Advantages of Diesel Power Station

  1. This is simple in design point of view.
  2. Required very small space.
  3. It can also be designed for portable use.
  4. It has quick starting facility, the small diesel generator set can be started within few seconds.
  5. It can also be stopped as when required stopping small size diesel power station, even easier than it’s starting
  6. As these machines can easily be started and stopped as when required, there may not be any standby loss in the system.
  7. Cooling is easy and required smaller quantity of water in this type power station.
  8. Initial cost is less than other types of power station.
  9. Thermal efficiency of diesel is quite higher than of coal.

Disadvantages of Diesel Power Station

  1. As we have already mentioned, the cost of diesel is very high compared to coal. This is the main reason for which a diesel power plant is not getting popularity over other means of generating power. In other words the running cost of this plant is higher compared to steam and hydro power plants.
  2. The plant generally used to produce small power requirement.
  3. Cost of lubricants is high.
  4. Maintenance is quite complex and costs high.
  5. Plant does not work satisfactorily under overload conditions for a longer period.

Different Components of Diesel Power Station

In addition to diesel generator set or DG set there are many other auxiliaries attached to at diesel power station.
Let’s discuss one by one.

Fuel Supply System

In fuel supply system there are one storage tank strainers, fuel transfer pump and all day fuel tank. Storage tank where oil in stored.
Strainer : This oil then pump to dry tank, by means of transfer pump.
During transferring from main tank to smaller dry tank, the oil passes through strainer to remove solid impurities. From dry tank to main tank, there is another pipe connection. This is over flow pipe. This pipe connection is used to return the oil from dry tank to main tank in the event of over flowing.
From dry tank the oil is injected in the diesel engine by means of fuel injection pump.

Air Intake System

This system supplies necessary air to the engine for fuel combustion. It consists of a pipe for supplying of fresh air to the engine. Filters are provided to remove dust particles from air because these particles can act as an abrasive in the engine cylinder.

Exhaust System

The exhaust gas is removed from engine, to the atmosphere by means of an exhaust system. A silencer is normally used in this system to reduce noise level of the engine.

Cooling System

The heat produced due to internal combustion, drives the engine. But some parts of this heat raise the temperature of different parts of the engine. High temperature may cause permanent damage to the machine. Hence, it is essential to maintain the overall temperature of the engine to a tolerable level. Cooling system of diesel power station does exactly so. The cooling system requires a water source, water source, water pump and cooling towers. The pump circulates water through cylinder and head jacket. The water takes away heat from the engine and it becomes hot. The hot water is cooled by cooling towers and is re-circulated for cooling.

Lubricating System

This system minimises the wear of rubbing surface of the engine. Here lubricating oil is stored in main lubricating oil tank. This lubricating oil is drawn from the tank by means of oil pump. Then the oil is passed through the oil filter for removing impurities. From the filtering point, this clean lubricating oil is delivered to the different points of the machine where lubrication is required the oil cooler is provided in the system to keep the temperature of the lubricating oil as low as possible.

Engine Starting System

For starting a diesel engine, initial rotation of the engine shaft is required. Until the firing start and the unit runs with its own power. For small DG set, the initial rotation of the shaft is provided by handles but for large diesel power station. Compressed air is used for starting.

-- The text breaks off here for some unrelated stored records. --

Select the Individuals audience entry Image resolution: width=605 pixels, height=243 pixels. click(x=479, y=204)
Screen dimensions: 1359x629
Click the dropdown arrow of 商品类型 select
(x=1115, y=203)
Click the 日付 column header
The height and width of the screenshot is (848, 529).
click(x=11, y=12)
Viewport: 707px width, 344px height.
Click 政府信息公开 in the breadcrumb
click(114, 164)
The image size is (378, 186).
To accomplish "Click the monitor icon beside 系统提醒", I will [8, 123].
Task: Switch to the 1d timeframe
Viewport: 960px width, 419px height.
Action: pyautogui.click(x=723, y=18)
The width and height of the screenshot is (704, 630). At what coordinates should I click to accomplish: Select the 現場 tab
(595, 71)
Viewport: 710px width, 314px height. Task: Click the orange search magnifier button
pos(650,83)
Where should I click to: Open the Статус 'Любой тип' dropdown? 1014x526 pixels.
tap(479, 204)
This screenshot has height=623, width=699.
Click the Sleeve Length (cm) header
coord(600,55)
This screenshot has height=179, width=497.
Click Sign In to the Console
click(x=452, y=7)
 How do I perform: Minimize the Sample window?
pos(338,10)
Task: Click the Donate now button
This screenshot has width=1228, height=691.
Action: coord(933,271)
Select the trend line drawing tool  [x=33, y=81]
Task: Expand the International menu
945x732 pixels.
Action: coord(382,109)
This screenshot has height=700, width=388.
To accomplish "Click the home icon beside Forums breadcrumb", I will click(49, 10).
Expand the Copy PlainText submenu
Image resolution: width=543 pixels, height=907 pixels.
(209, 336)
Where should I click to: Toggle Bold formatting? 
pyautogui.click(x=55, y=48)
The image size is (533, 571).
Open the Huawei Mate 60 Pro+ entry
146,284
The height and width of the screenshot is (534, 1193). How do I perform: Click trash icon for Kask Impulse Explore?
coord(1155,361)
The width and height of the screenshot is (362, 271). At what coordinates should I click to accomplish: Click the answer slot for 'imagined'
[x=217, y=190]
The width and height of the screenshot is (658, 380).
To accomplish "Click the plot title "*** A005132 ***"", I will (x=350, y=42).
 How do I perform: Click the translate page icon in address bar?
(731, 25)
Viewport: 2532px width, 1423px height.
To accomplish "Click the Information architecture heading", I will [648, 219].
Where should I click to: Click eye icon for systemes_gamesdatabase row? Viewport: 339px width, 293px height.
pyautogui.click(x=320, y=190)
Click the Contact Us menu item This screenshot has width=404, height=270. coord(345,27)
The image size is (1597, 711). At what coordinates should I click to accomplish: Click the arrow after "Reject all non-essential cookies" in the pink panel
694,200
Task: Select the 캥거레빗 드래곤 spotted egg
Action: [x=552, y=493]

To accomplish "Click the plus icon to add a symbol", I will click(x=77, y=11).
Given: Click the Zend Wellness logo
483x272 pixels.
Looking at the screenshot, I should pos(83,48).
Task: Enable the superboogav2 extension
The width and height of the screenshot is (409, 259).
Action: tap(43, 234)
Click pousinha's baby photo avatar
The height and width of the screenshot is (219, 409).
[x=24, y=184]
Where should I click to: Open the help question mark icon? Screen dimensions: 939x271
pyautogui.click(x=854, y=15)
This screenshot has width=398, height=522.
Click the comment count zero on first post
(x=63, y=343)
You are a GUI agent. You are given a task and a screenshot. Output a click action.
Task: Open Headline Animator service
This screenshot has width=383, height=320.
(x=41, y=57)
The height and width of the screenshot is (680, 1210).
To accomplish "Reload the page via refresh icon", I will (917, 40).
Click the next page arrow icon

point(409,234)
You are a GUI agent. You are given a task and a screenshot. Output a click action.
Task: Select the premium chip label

NOTE:-Why Supply Frequency is 50 Hz or 60 Hz?

  1. Constant losses are directly proportional to frequency and its square, so they may increase system losses.
  2. With higher frequencies high heat losses will occures
  3. The frequency directly proportional to the rotating speed of alternator and it is not practical to construct very high speed alternators. Hence it is practically difficult to achieve high frequency electrical power during generation.


Cost of Electrical Energy

There are three kinds of expenditures involved in generating electricity. These are fixed cost, semi-fixed cost, running or operating cost.
  1. Fixed Cost of Electricity: In every manufacturing unit there is some hidden expenditure which fixed. This is same for manufacturing one unit or thousand units of the items. In electric generating station like manufacturing unit, there are some hidden costs which independent of the quantity of electricity produced. These fixed expenditures are mainly due to an annual cost to run the organization, interest on capital cost and tax or rent of the land on which the organization established, salaries of high officials and interests of loans (if any) on the capital cost of the organization. Like these main costs, there are many others expenditures which do not change whether the rate of production of electrical energy units is less or more.
  2. Semi-fixed Cost: There is another type costing for any manufacturing or production or any similar type of industries. These costs are not strictly fixed and also not fully dependent on the number of items manufactured or produced. These costs depend on the size of the plant. These actually depend on the assumption of a maximum number of items which can be produced from the plant at a time during peak demand period. That means the forecasted production demand of the plant determines how big will be the manufacturing or production plant. Likewise, the size of an electrical generating plant depends on the maximum demand of the connected load of the system. If the maximum demand of the load is quite higher than the average demand of the load, then the power generating plant should be constructed and well equipped to fulfill that maximum demand of the system even the peak demand lasts for less than an hour. This type of costs is referred as semi-fixed cost. It is directly proportional to the maximum demand on the power station. The annual interest and depreciation on capital investment of building and equipment, taxes, salaries of management and clerical staff, expenditure for installation etc. come under semi-fixed costs.
  3. Running Cost: The concept of running cost is quite simple. It solely depends on the number of units produced or generated. In power generating plant the main running cost is the cost of fuel burnt per unit of electrical energy generation. The cost of lubricating oil, maintenance, repairs and salaries of operating staff are also accounted under running cost of the plant. Since these charges are directly proportional to the number of units generated. For generating more units of electrical energy required running expenditures are more and vies verse.

Gas Turbine Power Plant

The basic principle of all most all power generating stations except solar power generating stations is producing electricity by rotating the shaft of alternators by means of the prime mover. Major efforts are applied to arrange the motion of the prime mover in these power plants. In all cases any kind of turbine action is required to move the prime mover, in other words, we can say, the turbine is the prime mover. There is a special type of power generating station where gas turbine is used as the prime mover. This power generating plant is called a gas turbine power plant. Here the air is first compressed at desired pressure then it is brought to a combustion chamber where the compressed air is heated up by means of fuel combustion.
Then this highly compressed hot air is released from the combustion chamber through the nozzle to a turbine, called gas turbine. During expansion of pressurized and hot air, mechanical work is done to rotate the turbine. As the turbine rotates, the alternator also rotates since a common shaft is shared by both turbine and alternator in the gas turbine power plant. It is needed to be mentioned here that not only the turbine and alternator, the air compressor is also fitted on the same shaft.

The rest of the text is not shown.